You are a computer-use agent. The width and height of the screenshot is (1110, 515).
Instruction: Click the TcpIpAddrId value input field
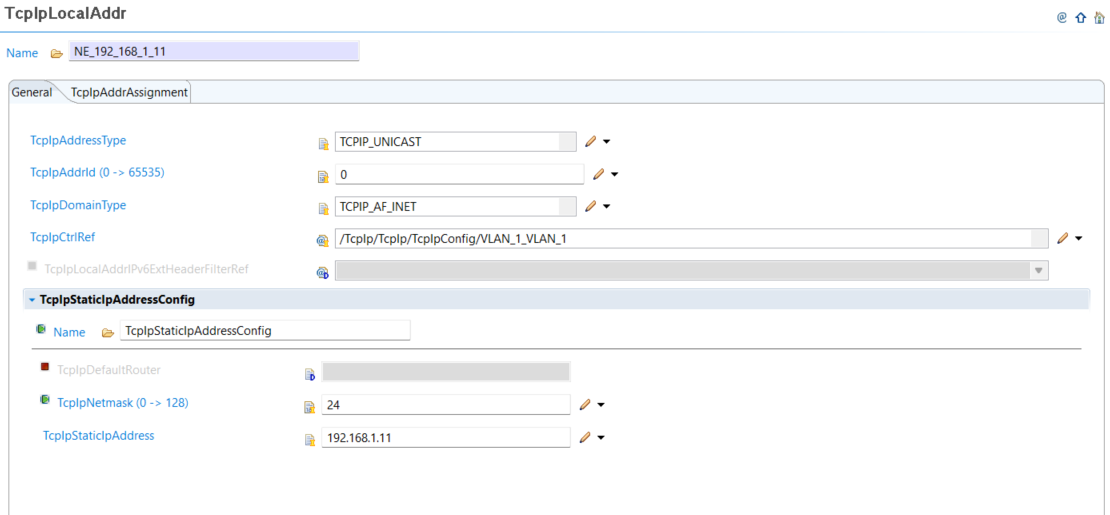(x=459, y=175)
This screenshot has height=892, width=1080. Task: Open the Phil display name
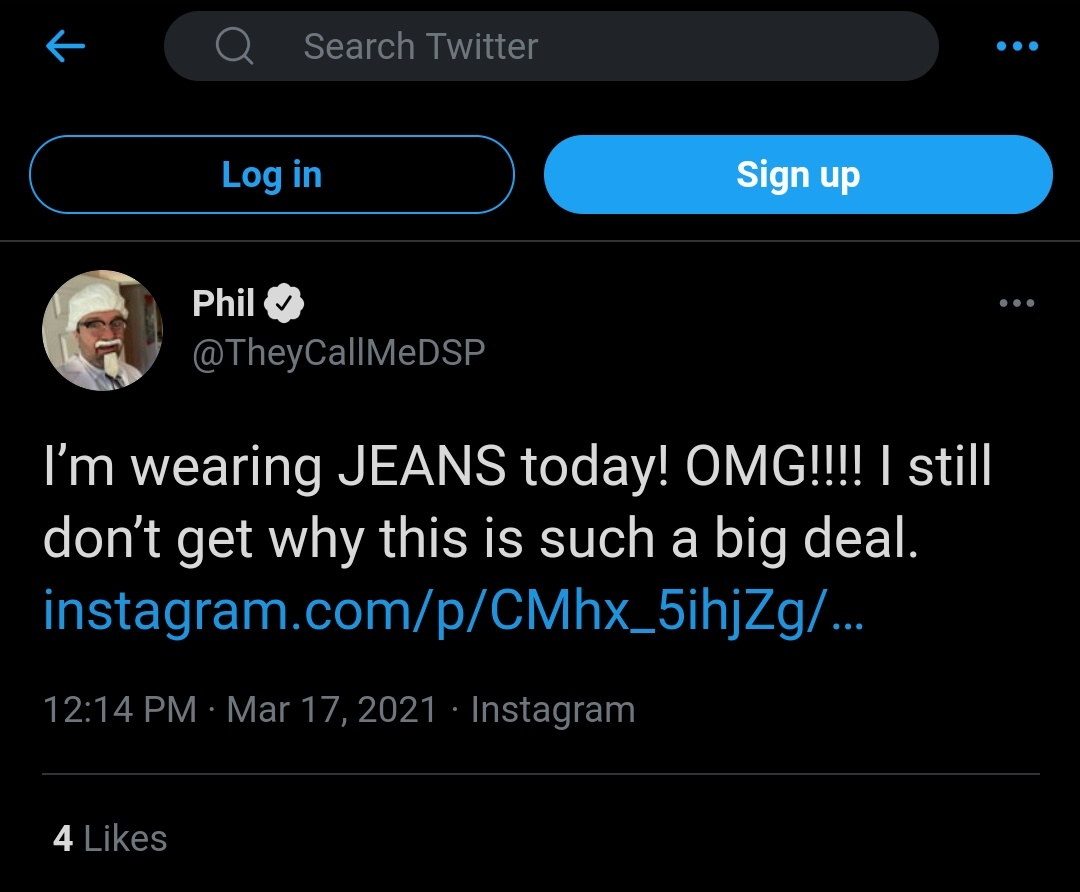point(223,303)
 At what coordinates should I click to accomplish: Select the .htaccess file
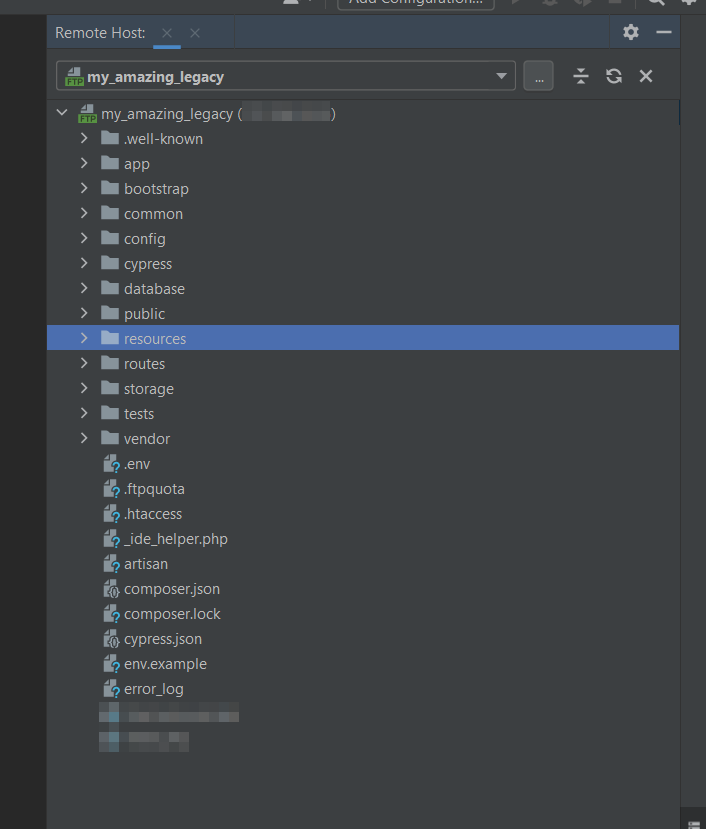coord(152,514)
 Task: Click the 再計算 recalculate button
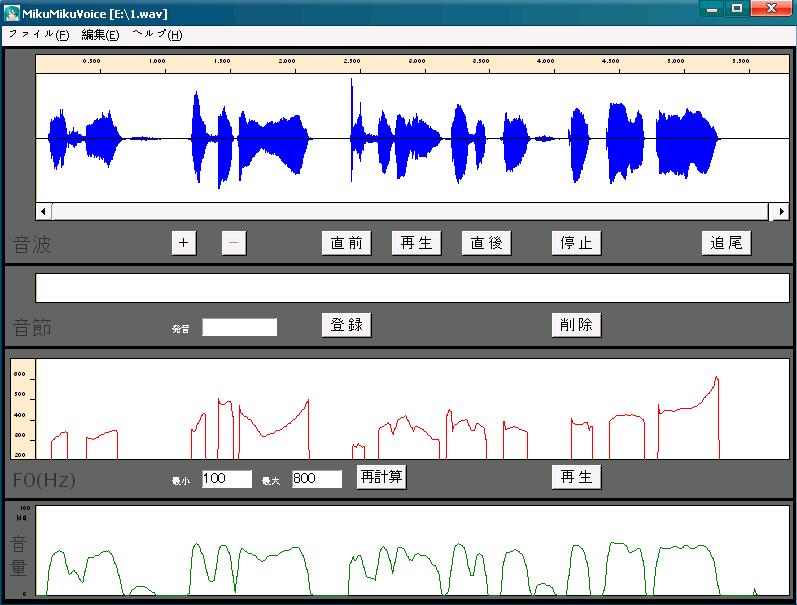pyautogui.click(x=381, y=477)
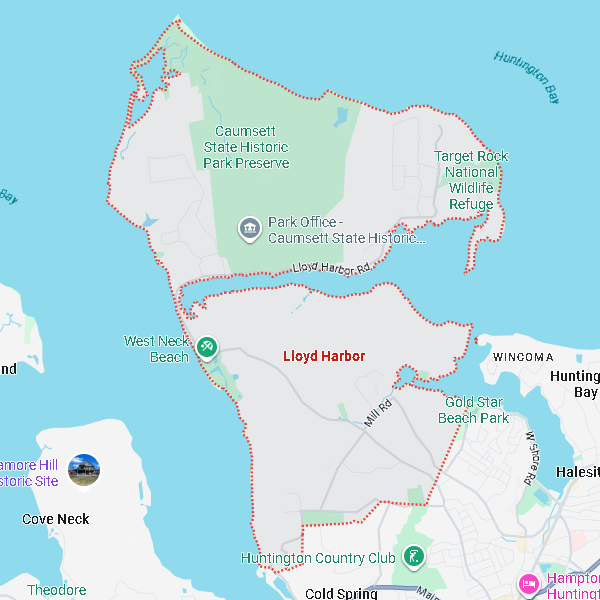Click the Huntington Country Club text label
This screenshot has height=600, width=600.
(318, 558)
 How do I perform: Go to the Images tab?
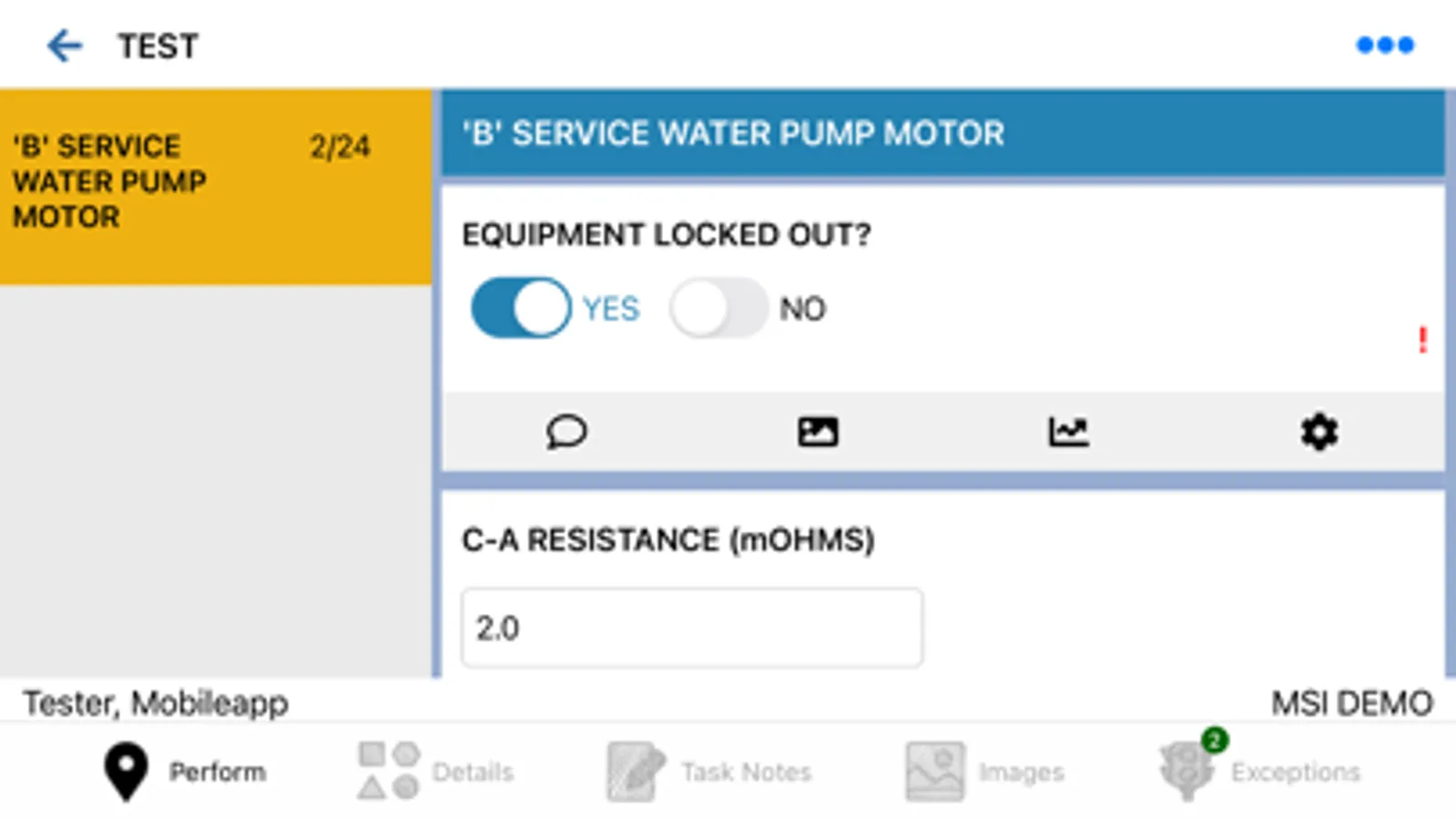pos(985,772)
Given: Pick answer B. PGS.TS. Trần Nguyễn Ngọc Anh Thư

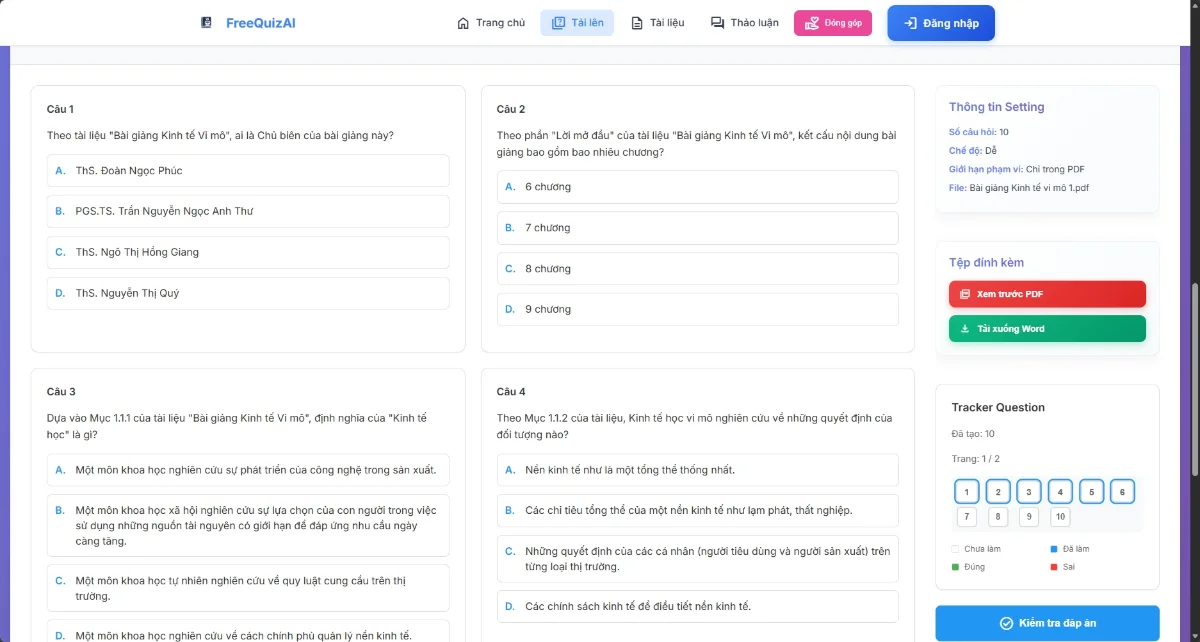Looking at the screenshot, I should tap(240, 212).
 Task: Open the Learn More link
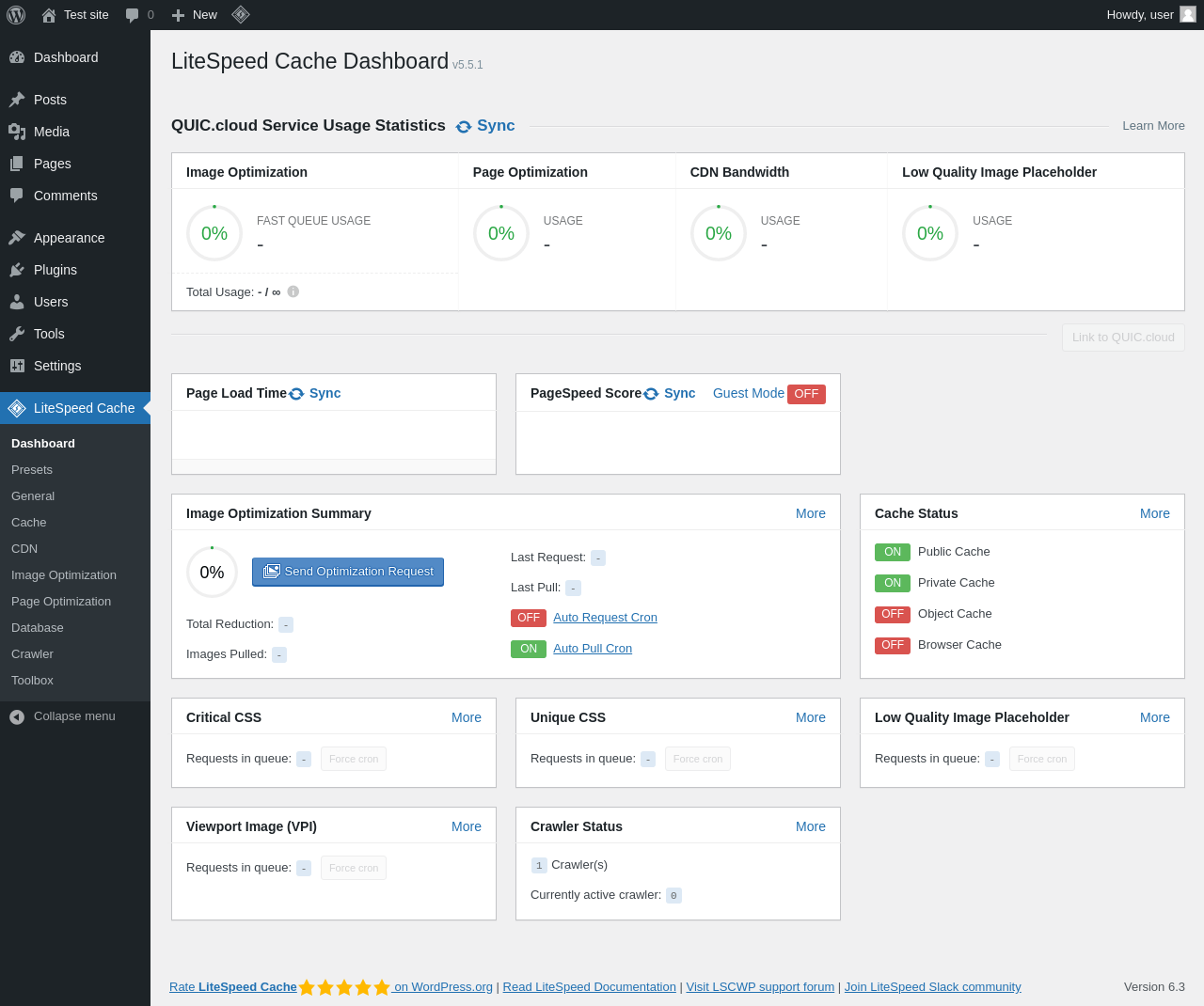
---
▶ Required work:
Omit the pictures and give the material again, exactly and in full.

▶ Response to the exercise:
You are a computer-use agent. The width and height of the screenshot is (1110, 515).
Instruction: Click the TcpIpAddrId value input field
(x=459, y=175)
This screenshot has height=892, width=1080. Task: Open the Phil display name
point(223,303)
 At what coordinates should I click to accomplish: Select the .htaccess file
coord(152,514)
 Task: Click the 再計算 recalculate button
pyautogui.click(x=381, y=477)
Click the Huntington Country Club text label
This screenshot has height=600, width=600.
(318, 558)
 How do I perform: Go to the Images tab?
pos(985,772)
Given: Pick answer B. PGS.TS. Trần Nguyễn Ngọc Anh Thư

Looking at the screenshot, I should tap(240, 212).
 Task: Open the Learn More link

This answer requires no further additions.